- **Excerpted records**:
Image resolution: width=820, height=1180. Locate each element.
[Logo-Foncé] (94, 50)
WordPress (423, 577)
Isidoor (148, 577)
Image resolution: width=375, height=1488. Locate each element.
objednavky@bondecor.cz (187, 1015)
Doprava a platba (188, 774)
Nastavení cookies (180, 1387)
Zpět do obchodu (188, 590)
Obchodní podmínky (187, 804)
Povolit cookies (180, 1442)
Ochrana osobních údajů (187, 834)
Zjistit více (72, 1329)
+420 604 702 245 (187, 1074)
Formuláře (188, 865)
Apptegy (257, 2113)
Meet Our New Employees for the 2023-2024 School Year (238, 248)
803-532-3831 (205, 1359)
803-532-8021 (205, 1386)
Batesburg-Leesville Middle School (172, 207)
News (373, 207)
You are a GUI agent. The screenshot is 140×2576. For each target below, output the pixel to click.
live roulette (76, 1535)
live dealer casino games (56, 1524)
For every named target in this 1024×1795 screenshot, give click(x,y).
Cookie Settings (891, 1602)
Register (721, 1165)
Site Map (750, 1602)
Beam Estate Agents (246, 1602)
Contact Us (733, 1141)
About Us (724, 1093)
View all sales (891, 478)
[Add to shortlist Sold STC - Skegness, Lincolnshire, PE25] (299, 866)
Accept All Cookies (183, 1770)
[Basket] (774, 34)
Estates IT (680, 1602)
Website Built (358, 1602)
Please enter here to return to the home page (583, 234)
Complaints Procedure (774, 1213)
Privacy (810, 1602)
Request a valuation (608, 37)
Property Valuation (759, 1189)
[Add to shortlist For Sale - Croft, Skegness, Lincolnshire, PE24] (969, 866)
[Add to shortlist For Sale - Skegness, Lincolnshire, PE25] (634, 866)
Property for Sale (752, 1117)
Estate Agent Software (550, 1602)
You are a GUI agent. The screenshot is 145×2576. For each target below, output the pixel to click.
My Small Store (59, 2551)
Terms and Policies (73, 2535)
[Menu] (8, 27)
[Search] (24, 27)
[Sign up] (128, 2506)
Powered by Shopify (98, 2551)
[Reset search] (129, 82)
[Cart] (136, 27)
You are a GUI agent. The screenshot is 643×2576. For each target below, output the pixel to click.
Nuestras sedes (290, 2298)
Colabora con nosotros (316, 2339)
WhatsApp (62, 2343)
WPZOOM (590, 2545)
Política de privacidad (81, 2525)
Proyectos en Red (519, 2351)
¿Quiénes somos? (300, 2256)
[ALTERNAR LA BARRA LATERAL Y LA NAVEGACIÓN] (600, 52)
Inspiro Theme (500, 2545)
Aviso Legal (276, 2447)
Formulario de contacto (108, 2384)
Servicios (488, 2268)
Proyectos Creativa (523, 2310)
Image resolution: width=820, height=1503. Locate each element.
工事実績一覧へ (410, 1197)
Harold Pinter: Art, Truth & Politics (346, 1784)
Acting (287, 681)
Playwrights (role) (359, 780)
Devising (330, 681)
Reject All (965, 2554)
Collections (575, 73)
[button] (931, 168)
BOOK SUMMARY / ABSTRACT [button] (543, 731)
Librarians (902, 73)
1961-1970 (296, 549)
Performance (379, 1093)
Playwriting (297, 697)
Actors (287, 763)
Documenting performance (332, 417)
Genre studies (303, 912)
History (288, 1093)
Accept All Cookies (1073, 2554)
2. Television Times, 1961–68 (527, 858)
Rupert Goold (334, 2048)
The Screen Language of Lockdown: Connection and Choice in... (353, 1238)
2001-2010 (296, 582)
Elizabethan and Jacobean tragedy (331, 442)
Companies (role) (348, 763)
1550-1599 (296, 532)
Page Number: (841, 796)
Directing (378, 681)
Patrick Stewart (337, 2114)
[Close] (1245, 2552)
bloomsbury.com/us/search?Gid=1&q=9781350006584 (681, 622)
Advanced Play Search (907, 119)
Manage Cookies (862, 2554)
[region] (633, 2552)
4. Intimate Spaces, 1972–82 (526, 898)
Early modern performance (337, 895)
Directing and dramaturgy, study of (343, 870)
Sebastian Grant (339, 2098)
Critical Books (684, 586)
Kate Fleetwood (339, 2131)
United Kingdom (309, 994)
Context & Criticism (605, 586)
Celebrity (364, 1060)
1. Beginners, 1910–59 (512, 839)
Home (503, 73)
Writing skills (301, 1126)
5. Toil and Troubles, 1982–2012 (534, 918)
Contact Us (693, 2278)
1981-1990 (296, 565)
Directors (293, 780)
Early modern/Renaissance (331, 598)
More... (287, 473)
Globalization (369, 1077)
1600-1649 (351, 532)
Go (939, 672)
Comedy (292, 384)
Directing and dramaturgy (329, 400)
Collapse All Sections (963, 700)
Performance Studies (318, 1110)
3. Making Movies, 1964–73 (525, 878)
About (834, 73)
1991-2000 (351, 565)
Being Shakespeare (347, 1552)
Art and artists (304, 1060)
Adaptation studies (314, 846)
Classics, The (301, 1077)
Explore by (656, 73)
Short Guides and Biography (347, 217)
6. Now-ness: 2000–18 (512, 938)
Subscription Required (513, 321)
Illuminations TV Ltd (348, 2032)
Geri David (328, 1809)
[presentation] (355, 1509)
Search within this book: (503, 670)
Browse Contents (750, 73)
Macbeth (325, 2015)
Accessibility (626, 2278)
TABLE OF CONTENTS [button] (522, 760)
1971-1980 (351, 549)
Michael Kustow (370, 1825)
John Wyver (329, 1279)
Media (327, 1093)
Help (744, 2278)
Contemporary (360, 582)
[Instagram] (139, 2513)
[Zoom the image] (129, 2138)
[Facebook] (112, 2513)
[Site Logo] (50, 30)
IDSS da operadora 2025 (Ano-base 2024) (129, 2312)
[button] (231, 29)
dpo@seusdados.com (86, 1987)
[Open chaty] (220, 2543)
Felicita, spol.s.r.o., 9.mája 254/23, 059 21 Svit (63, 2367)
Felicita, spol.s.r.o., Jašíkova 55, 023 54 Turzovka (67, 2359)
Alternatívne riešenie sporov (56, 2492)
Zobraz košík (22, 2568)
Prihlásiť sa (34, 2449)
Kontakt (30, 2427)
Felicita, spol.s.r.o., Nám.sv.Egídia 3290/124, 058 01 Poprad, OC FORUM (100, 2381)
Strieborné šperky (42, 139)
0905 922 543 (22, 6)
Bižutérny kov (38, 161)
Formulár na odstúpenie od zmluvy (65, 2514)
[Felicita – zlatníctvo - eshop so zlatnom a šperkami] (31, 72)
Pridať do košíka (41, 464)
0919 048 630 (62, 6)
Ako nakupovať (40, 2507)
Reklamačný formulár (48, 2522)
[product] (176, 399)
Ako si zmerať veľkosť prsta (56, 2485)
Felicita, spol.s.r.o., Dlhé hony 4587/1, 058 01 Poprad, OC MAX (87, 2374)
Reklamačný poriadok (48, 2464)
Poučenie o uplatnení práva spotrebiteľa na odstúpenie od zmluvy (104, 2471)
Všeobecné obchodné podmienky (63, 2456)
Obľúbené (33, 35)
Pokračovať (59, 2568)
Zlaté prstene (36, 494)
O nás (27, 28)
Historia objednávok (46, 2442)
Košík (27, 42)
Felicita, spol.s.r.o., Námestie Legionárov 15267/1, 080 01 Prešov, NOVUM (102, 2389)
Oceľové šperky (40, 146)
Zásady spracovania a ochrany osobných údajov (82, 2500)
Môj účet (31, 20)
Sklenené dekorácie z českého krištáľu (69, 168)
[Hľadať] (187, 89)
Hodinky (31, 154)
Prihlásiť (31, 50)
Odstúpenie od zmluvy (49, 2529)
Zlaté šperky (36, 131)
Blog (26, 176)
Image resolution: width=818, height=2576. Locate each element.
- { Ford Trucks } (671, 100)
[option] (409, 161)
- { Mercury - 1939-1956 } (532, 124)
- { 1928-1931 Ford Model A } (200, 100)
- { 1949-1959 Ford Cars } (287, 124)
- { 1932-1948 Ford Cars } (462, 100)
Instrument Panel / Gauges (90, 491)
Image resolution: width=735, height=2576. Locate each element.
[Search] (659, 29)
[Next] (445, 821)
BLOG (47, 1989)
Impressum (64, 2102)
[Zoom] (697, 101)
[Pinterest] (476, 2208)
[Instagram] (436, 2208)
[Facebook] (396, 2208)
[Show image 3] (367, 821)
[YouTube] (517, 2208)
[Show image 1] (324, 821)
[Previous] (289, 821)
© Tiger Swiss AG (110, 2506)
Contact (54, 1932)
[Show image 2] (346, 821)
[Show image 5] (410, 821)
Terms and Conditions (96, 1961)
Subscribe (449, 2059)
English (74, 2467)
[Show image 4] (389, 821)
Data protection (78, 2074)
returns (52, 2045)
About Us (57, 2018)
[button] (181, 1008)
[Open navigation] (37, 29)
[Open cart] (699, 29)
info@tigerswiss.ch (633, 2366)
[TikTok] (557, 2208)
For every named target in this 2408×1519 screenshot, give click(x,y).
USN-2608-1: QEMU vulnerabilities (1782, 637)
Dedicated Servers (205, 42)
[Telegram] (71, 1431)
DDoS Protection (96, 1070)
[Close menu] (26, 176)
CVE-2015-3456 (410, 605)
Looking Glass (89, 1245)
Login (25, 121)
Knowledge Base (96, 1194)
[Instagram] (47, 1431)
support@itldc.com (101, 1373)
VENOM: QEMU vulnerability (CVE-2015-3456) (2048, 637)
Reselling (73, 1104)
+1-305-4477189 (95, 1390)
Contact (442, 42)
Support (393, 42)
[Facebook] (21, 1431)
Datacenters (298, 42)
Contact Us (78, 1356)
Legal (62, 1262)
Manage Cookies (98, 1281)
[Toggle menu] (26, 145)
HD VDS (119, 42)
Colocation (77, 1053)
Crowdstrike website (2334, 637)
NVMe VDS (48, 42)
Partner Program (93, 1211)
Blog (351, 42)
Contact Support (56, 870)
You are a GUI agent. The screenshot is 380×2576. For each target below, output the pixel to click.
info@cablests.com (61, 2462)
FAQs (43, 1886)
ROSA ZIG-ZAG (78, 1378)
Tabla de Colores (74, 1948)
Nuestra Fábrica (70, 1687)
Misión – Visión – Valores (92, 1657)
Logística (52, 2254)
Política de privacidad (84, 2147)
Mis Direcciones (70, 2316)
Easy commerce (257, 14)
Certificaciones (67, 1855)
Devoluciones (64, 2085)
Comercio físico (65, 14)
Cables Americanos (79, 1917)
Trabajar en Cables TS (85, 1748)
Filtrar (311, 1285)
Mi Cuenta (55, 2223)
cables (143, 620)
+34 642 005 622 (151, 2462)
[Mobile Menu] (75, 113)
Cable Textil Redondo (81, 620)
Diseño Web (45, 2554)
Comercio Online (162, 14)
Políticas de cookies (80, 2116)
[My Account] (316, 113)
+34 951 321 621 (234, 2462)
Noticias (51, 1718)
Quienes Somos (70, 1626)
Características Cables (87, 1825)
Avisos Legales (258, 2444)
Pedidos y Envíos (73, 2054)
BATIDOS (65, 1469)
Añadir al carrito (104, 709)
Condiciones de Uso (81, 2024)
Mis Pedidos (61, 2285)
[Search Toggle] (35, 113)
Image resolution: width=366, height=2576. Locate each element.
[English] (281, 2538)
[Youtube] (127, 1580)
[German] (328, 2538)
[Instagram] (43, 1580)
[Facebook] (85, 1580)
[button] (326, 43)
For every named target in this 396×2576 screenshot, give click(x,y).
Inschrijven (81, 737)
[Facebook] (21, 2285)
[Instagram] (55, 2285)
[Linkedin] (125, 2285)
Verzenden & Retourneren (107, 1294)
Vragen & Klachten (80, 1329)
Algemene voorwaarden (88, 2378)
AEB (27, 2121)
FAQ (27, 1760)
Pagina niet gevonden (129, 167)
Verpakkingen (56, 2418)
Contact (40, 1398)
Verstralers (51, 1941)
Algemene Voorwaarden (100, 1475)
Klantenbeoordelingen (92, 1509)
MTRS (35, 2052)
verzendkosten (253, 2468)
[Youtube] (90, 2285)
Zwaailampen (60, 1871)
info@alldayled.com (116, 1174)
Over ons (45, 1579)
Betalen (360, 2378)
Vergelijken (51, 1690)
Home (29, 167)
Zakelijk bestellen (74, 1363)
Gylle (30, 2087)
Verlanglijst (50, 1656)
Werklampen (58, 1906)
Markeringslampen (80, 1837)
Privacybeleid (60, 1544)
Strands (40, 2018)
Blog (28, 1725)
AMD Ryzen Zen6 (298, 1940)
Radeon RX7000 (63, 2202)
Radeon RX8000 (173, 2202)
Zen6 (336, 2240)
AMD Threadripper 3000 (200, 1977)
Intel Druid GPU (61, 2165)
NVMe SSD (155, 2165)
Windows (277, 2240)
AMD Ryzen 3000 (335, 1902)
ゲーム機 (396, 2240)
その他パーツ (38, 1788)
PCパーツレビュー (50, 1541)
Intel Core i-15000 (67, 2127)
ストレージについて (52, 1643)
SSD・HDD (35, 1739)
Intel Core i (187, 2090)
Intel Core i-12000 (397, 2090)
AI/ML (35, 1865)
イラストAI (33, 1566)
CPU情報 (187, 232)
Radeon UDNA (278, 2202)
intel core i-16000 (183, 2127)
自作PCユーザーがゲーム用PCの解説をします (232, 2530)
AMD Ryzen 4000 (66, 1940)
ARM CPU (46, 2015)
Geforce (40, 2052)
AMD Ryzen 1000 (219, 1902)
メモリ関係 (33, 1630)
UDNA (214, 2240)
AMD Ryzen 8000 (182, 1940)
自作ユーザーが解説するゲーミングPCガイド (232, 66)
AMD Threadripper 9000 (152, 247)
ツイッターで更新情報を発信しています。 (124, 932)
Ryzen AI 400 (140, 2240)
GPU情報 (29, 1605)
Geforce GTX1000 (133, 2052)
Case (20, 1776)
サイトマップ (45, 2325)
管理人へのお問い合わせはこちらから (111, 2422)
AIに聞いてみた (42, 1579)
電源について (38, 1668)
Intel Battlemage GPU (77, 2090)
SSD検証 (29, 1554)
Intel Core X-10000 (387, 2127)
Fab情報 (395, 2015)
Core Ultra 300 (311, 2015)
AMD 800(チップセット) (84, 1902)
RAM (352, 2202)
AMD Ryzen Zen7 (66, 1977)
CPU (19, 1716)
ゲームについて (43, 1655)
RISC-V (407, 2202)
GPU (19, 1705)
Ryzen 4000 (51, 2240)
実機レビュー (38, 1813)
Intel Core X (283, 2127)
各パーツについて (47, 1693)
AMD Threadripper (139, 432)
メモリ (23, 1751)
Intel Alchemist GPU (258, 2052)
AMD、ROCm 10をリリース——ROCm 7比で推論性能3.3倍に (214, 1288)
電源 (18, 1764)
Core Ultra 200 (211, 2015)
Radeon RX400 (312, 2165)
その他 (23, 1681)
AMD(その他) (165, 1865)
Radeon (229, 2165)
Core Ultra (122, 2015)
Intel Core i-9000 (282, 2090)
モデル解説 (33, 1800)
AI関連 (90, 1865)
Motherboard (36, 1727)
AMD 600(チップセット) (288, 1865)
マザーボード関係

- **What the task asks**:
Retype word for word everything in the listing above from the line that holds "Môj účet (31, 20)" down to the line that holds "You are a GUI agent. The screenshot is 380×2576.". Keep both end lines and leave out the rest.

- **Your response**:
Môj účet (31, 20)
Sklenené dekorácie z českého krištáľu (69, 168)
[Hľadať] (187, 89)
Hodinky (31, 154)
Prihlásiť (31, 50)
Odstúpenie od zmluvy (49, 2529)
Zlaté šperky (36, 131)
Blog (26, 176)
Image resolution: width=818, height=2576. Locate each element.
- { Ford Trucks } (671, 100)
[option] (409, 161)
- { Mercury - 1939-1956 } (532, 124)
- { 1928-1931 Ford Model A } (200, 100)
- { 1949-1959 Ford Cars } (287, 124)
- { 1932-1948 Ford Cars } (462, 100)
Instrument Panel / Gauges (90, 491)
Image resolution: width=735, height=2576. Locate each element.
[Search] (659, 29)
[Next] (445, 821)
BLOG (47, 1989)
Impressum (64, 2102)
[Zoom] (697, 101)
[Pinterest] (476, 2208)
[Instagram] (436, 2208)
[Facebook] (396, 2208)
[Show image 3] (367, 821)
[YouTube] (517, 2208)
[Show image 1] (324, 821)
[Previous] (289, 821)
© Tiger Swiss AG (110, 2506)
Contact (54, 1932)
[Show image 2] (346, 821)
[Show image 5] (410, 821)
Terms and Conditions (96, 1961)
Subscribe (449, 2059)
English (74, 2467)
[Show image 4] (389, 821)
Data protection (78, 2074)
returns (52, 2045)
About Us (57, 2018)
[button] (181, 1008)
[Open navigation] (37, 29)
[Open cart] (699, 29)
info@tigerswiss.ch (633, 2366)
[TikTok] (557, 2208)
For every named target in this 2408×1519 screenshot, give click(x,y).
USN-2608-1: QEMU vulnerabilities (1782, 637)
Dedicated Servers (205, 42)
[Telegram] (71, 1431)
DDoS Protection (96, 1070)
[Close menu] (26, 176)
CVE-2015-3456 (410, 605)
Looking Glass (89, 1245)
Login (25, 121)
Knowledge Base (96, 1194)
[Instagram] (47, 1431)
support@itldc.com (101, 1373)
VENOM: QEMU vulnerability (CVE-2015-3456) (2048, 637)
Reselling (73, 1104)
+1-305-4477189 (95, 1390)
Contact (442, 42)
Support (393, 42)
[Facebook] (21, 1431)
Datacenters (298, 42)
Contact Us (78, 1356)
Legal (62, 1262)
Manage Cookies (98, 1281)
[Toggle menu] (26, 145)
HD VDS (119, 42)
Colocation (77, 1053)
Crowdstrike website (2334, 637)
NVMe VDS (48, 42)
Partner Program (93, 1211)
Blog (351, 42)
Contact Support (56, 870)
You are a GUI agent. The screenshot is 380×2576. For each target below, output the pixel to click.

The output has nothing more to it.